It is very rare for geologists to get the opportunity to "witness" in almost real time the genesis of a potential oil and gas reservoir, but that is exactly what happened offshore Central Africa last year.
In January 2020, huge flooding in the mighty Congo River hit a massive pile of sediment that had accumulated at the head of the river’s offshore canyon, sending a one square kilometre avalanche of sand — called a turbidity current — down the continental slope and into the depths of the Atlantic Ocean.
Carrying 15% of the sediment that all the world’s rivers deposit into the oceans annually, the current hit speeds of 8 metres per second, equivalent to the pace of Kenya’s David Rudisha, the men’s 800-metre world record holder.
It took two days for the sediment to settle on the seabed in 4500 metres of water, more than 1130 kilometres from the mouth of the Congo River.
Over millions of years, under the right pressure and temperature conditions and with just the right amount of organic material, these sediments could house hydrocarbons.

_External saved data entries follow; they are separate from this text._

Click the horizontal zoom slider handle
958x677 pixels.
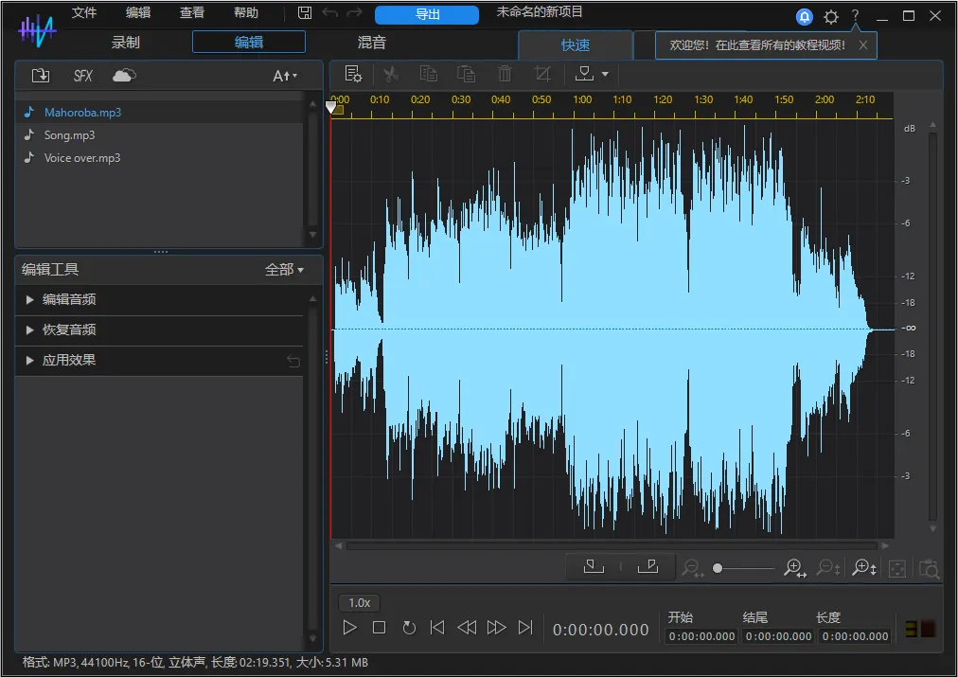[x=718, y=568]
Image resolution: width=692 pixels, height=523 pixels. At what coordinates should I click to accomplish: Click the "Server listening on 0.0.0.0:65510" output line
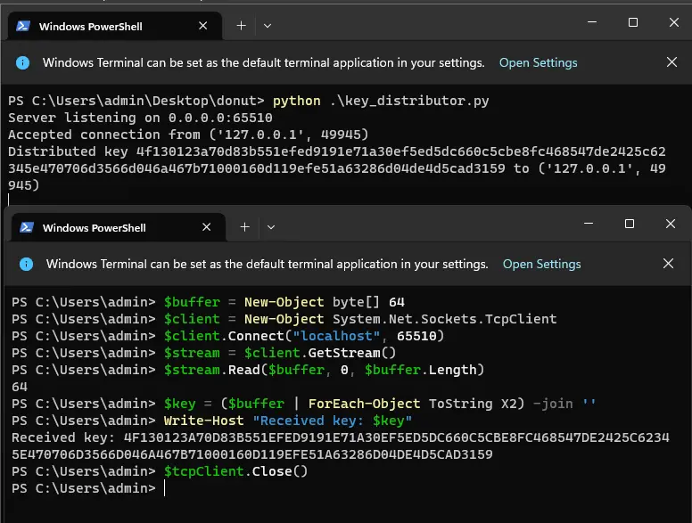point(140,118)
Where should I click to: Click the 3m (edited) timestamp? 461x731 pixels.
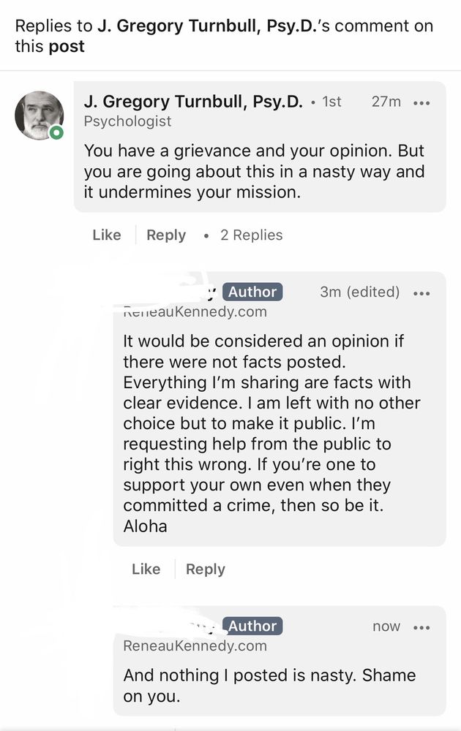tap(359, 292)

Known as turbidite reservoirs, these structures were difficult to map until 25 to 30 years ago when advances in seismic technology revealed their abundance in the deep waters of the Congo basin.
In Angola, the huge multi-billion-barrel Girassol, Dalia and Kizomba discoveries epitomise the fecundity of these turbidite sands.

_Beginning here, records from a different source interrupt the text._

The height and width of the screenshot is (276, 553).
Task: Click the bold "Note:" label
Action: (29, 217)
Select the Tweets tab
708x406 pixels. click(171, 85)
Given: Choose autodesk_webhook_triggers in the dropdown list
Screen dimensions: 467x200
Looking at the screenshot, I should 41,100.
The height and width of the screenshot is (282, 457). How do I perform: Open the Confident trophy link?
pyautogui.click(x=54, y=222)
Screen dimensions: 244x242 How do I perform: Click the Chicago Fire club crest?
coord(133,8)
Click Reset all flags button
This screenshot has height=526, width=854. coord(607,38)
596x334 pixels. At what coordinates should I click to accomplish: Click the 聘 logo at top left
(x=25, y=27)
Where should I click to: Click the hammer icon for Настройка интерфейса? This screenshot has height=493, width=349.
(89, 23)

Visualised from above, they look like meandering river channels, but instead of water, many of them hold hydrocarbons in the pore spaces between sand grains.
Scientists only know about the January avalanche after it damaged submarine cables and because African and European researchers had — fortuitously — installed instruments in the Congo canyon to measure current and sediment velocities.
In a few million years, the 2020 turbidite deposit may also hold hydrocarbons. Of course, the world certainly will not need oil and gas by then!